И да, он был трезвенником во всех смыслах. Расчётливый инженер с дерзостью первопроходца. Это при нём начали строить гигантскую защитную дамбу в Финском заливе. Смог бы он сохранить и развить дальше СССР? Какой была бы при нём перестройка? Уж точно не русофобской. С одной стороны, он поощрял творческие вольности – открыл в Ленинграде единственный в СССР рок-клуб, при нём же стали традиционными молодёжные праздники «Алые паруса». Но при этом прохладно относился к Даниилу Гранину, а пародисту Аркадию Райкину, когда тот начал выступать с откровенно русофобскими номерами, предложил убираться из города, и тот переехал в Москву.
– Как думаете, если бы СССР устоял, было бы лучше? – спрашиваю игумена.
– Откуда нам знать? Только Господь всё видит.
– Ваш приход в Церковь, получается, совпал с началом возрождения храма, который не успел восстановить Романов?

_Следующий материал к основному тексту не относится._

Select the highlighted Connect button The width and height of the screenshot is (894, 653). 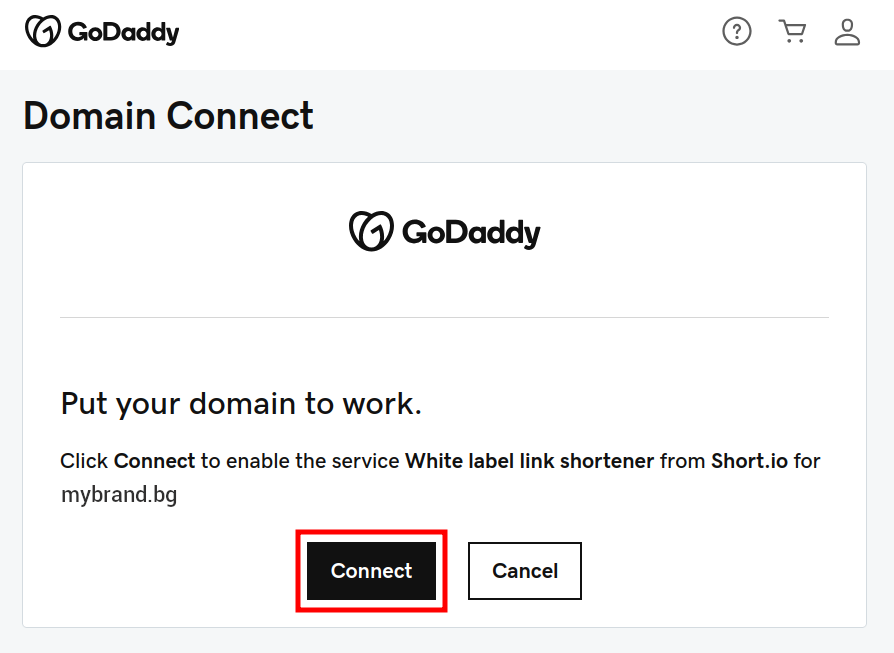(x=371, y=570)
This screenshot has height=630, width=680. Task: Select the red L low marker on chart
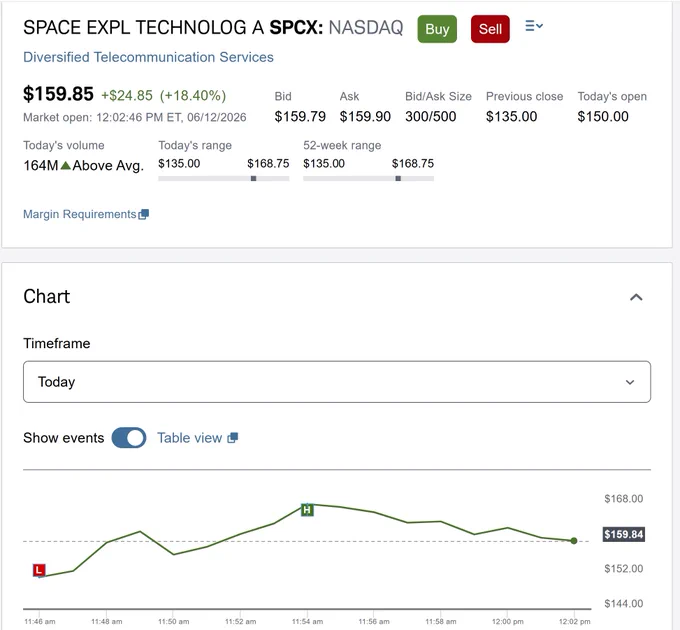tap(39, 570)
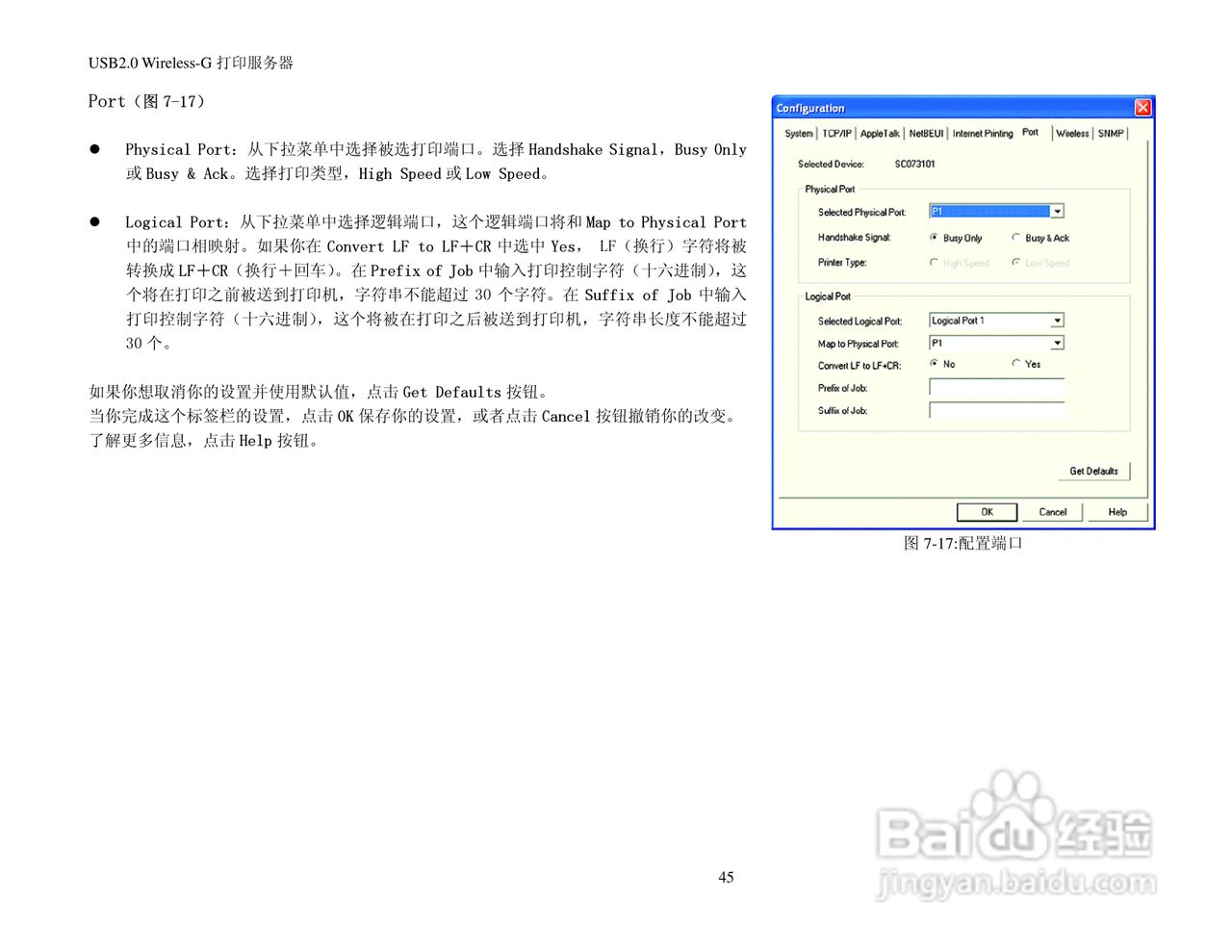Enable the Busy & Ack handshake signal
The image size is (1232, 952).
1016,238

– В 1996-м, когда у нас община образовалась, храм стоял в полусгнивших лесах, прямо на глазах разрушался. Печальная была картина: ни окон, ни дверей, ни потолка над трапезной. Полов вообще не было. Конечно, сердце болело. И через желание восстановить поруганное многие тогда обращались к Богу.
Великое освящение
– Вы тогда уже крещёным были? – спрашиваю отца игумена.
– Меня ещё в детстве крестили – в Богородицком храме в деревне Рогожа на реке Сясь. В двенадцать лет побывал в Троице-Сергиевой Лавре, и это было ярким впечатлением.
– А в Свирском монастыре бывали? Он же недалеко от вас.
– Бывал, родственника навещал. Там же тогда психиатрическая лечебница располагалась, и в народе говорили: «Свезли в Свирский», – это значит увезли с белой горячкой. Вот родственник с этим там и лежал. Чаще я бывал в Введено-Оятском монастыре – школьником лето проводил в деревне Карлуха в шести километрах от него. В монастырском храме тогда клуб был, плясали на танцах. Безобразие, в общем. А ведь раньше какие были православные твердыни! Александро-Свирский монастырь, к которому был приписан Оятский, – настоящая северная лавра, просвещавшая русское Приладожье и Карелию с пятнадцатого века.
– Паша и Надкопанье в те времена появились?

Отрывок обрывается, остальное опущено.